• About this exercise: Would you reproduce exactly the lines below from the one holding "For every named target in this 482×2576" through the one holding "abjugate (40, 2192)", inclusive, and no others?

• Excerpted data:
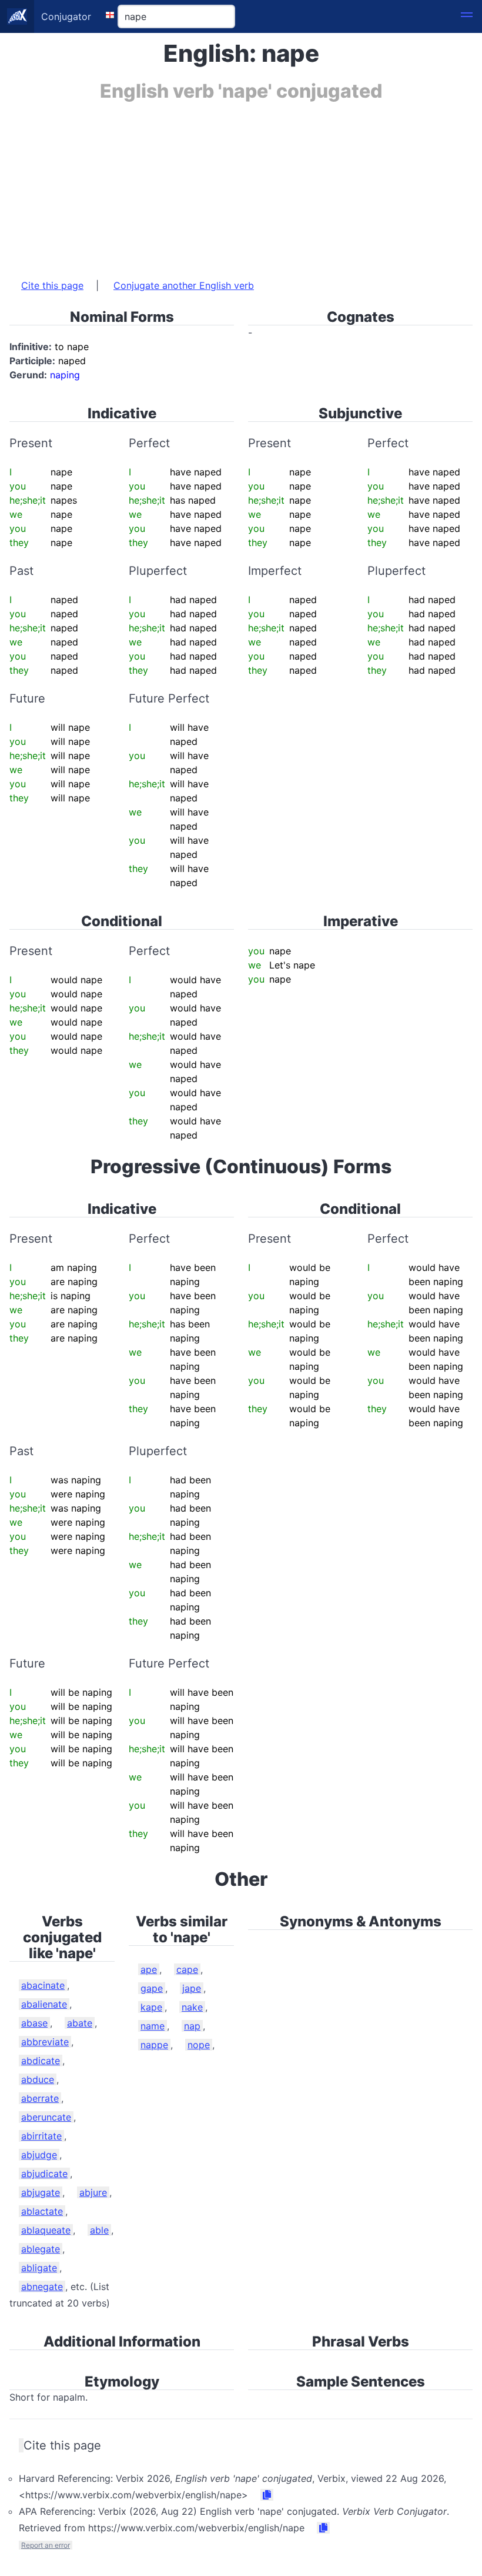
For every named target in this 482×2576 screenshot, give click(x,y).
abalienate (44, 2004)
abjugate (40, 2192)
* * *
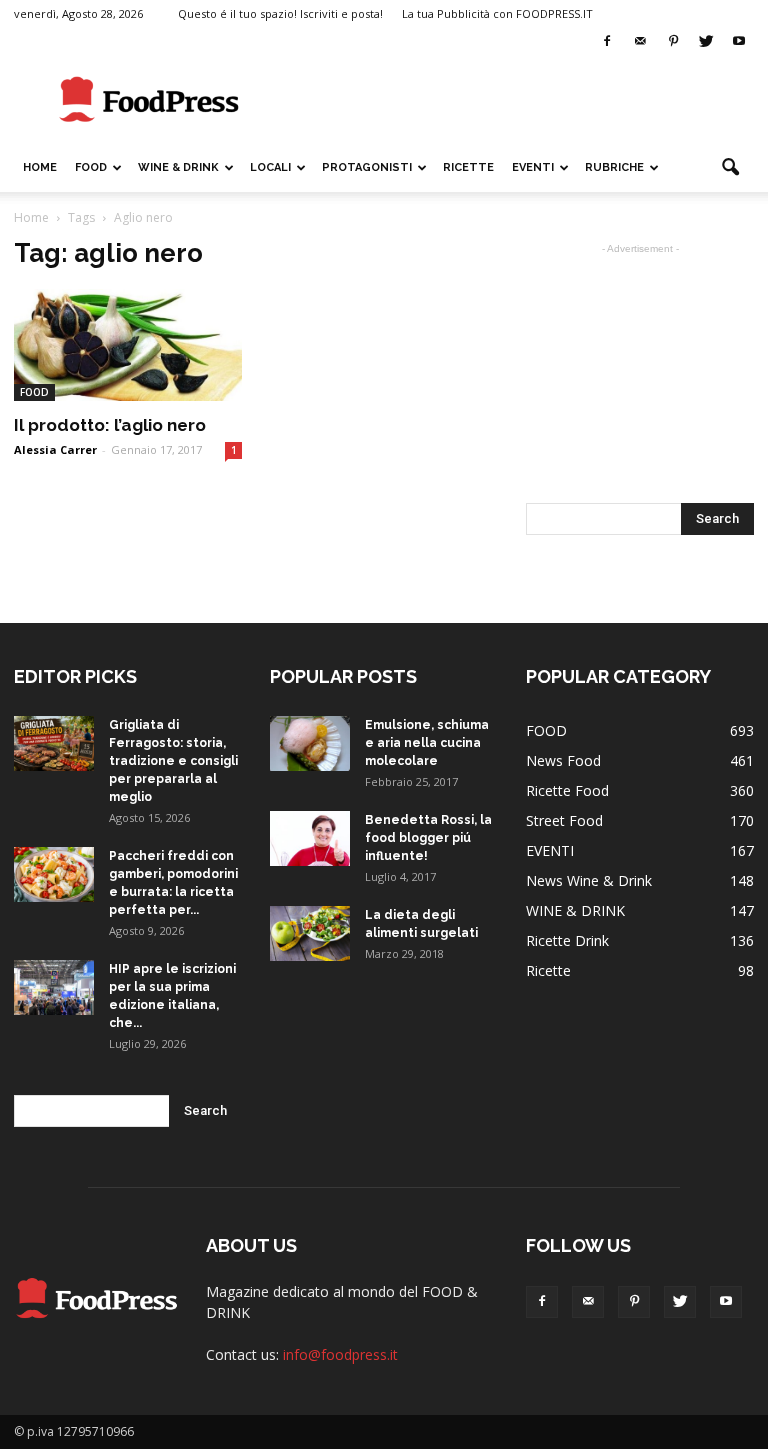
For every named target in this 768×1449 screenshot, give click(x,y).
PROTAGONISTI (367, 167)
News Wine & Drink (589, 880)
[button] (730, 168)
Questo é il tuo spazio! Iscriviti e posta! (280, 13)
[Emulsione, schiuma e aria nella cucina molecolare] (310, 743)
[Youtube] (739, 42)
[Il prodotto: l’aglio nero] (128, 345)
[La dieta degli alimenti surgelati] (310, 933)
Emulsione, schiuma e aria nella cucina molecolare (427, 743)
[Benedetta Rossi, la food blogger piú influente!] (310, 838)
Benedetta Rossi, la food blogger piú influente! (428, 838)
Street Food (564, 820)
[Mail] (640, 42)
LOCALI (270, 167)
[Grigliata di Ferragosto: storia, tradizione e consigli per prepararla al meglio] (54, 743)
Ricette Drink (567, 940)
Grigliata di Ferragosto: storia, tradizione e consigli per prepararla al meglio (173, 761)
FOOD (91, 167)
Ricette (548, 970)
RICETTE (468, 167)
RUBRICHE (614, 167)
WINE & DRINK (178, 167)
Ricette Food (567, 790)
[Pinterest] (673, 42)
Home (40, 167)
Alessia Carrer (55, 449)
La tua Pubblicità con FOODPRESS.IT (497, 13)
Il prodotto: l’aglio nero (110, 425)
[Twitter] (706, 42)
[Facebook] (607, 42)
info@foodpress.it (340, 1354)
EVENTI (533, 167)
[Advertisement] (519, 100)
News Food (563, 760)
* * *
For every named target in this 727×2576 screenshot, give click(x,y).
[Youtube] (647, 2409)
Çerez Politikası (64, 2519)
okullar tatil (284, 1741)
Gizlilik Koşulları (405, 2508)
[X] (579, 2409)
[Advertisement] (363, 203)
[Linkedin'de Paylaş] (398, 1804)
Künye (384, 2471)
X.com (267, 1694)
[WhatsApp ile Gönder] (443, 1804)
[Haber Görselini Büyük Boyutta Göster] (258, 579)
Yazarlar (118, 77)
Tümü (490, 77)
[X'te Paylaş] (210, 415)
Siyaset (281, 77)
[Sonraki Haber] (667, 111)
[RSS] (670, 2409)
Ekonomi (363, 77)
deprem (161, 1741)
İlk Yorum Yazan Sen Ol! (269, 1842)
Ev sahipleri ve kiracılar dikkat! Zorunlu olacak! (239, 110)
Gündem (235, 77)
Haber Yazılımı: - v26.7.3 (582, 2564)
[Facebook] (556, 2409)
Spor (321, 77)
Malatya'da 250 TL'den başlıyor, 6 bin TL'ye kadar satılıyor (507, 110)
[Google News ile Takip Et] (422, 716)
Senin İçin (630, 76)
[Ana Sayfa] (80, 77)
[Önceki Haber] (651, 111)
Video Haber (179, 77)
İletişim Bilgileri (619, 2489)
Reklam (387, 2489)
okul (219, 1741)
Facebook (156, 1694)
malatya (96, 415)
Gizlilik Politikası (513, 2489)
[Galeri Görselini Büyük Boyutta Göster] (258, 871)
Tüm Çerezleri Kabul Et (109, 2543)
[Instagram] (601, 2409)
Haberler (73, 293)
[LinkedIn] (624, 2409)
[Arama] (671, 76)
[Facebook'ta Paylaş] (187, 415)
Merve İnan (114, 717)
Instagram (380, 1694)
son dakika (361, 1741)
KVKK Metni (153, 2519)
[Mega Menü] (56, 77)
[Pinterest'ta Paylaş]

• Exercise result:
For every named target in this 482×2576 screenshot, give click(x,y).
abalienate (44, 2004)
abjugate (40, 2192)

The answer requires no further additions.